Oser philosopher
L'atomiste dérouté, philosophe tragique, sait qu'il navigue à la frange du monde, qu'il se tient fébrile à la lisière du réel. Sa pratique le place à distance de ses contemporains et surtout des "emposteurs", les philosophes mondains et autres professeurs de ladite discipline. Ceux-là s'échinent à ordonner l'existence, à la penser selon un régime entendu de valeurs, de jugements et de normes qui pourrait laisser croire que la trajectoire humaine signifie quelque chose ou pire, qu'elle doive absolument signifier, qu'elle doive nécessairement se tenir hors de sa condition tragique par le recours aux idées, aux idoles, aux droits etc. Au milieu de ces croyances communes, les "bonnes femmes" s'agitent en tous sens comme si leurs propos revendicatifs pénétraient la nature des choses et le cours de l'histoire, au point de coincider avec leur déploiement supposé. Toute cette énergie gaspillée s'épuise dans le désir constamment réitéré d'exister. Ce monde de la saturation et du bruit, ce colossal effort pour oublier les conditions élémentaires de la vie ajoutent au sentiment d'étrangeté vécu par le philosophe tragique. Les autres, décidément, ne sont plus vraiment ses semblables!

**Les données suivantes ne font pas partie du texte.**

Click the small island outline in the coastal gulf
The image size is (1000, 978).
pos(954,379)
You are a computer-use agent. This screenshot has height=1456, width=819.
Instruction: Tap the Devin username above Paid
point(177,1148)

Peut-être est-ce cela philosopher en vérité : se nourrir sans cesse de cet écart qui maintient l'attention au plus proche des mouvements incessants de la nature, au plus près de la création et par conséquent, au plus loin des mondanités et de la civilisation. Le philosophe tragique est un contemplatif. Mais il faut entendre par ce terme, non pas une fuite dans un quelconque arrière-monde désincarné, mais un accroissement qualitatif de la perception et des aptitudes à éprouver des intensités nouvelles à partir d'une source d'autant plus féconde qu'elle est parfaitement insignifiante.
La force propre du philosopher n'est pas dans la production de la pensée, dans son degré d'analyse, dans la puissance de sa conviction mais dans l'audace d'une immersion solitaire sur les rives de l'irreprésentable. Il y a de l'affrontement, du corps à corps, et de l'épreuve dans cette déroute passionnée. Il y a le risque de se perdre et de se laisser choir pour ne plus jamais revenir. Celui qui osera cette aventure, cette itinérance dépouillée et sauvage, celui-là sentira qu'il ne sera plus possible de faire retour. Les mille perspectives découvertes sont autant de pérégrinations qui mettent en jeu ses forces vitales et qui, encourageant l'exploration, font courir le risque lucide de la perdition, de la désagrégation et de la mort. Pourra-t-il accepter de vivre plus haut et plus fort la douleur qui accompagne son effort ? Pourra-t-il supporter cette joie à ce point saillante et vive qu'elle est cruellement et définitivement solitaire ?
Sans doute, croira-t-il, malgré tout, au coeur de sa navigation désorientée, être rejoint par la cohorte des philosophes funambules, dignes de cette amitié stellaire qu'ils ont en partage.
"Nous nous tenons, au bord du gouffre mains ouvertes, nous autres les atomistes déroutés, les pyrrhonniens sans gîte, les héraclitéens vagabonds ! Mes Amis, mes Frères, nous partageons la même intuition : présence infinie de l'originaire ! Voilà la source, voilà l'oeuvre, unique et impérissable !" (A la lisière du réel).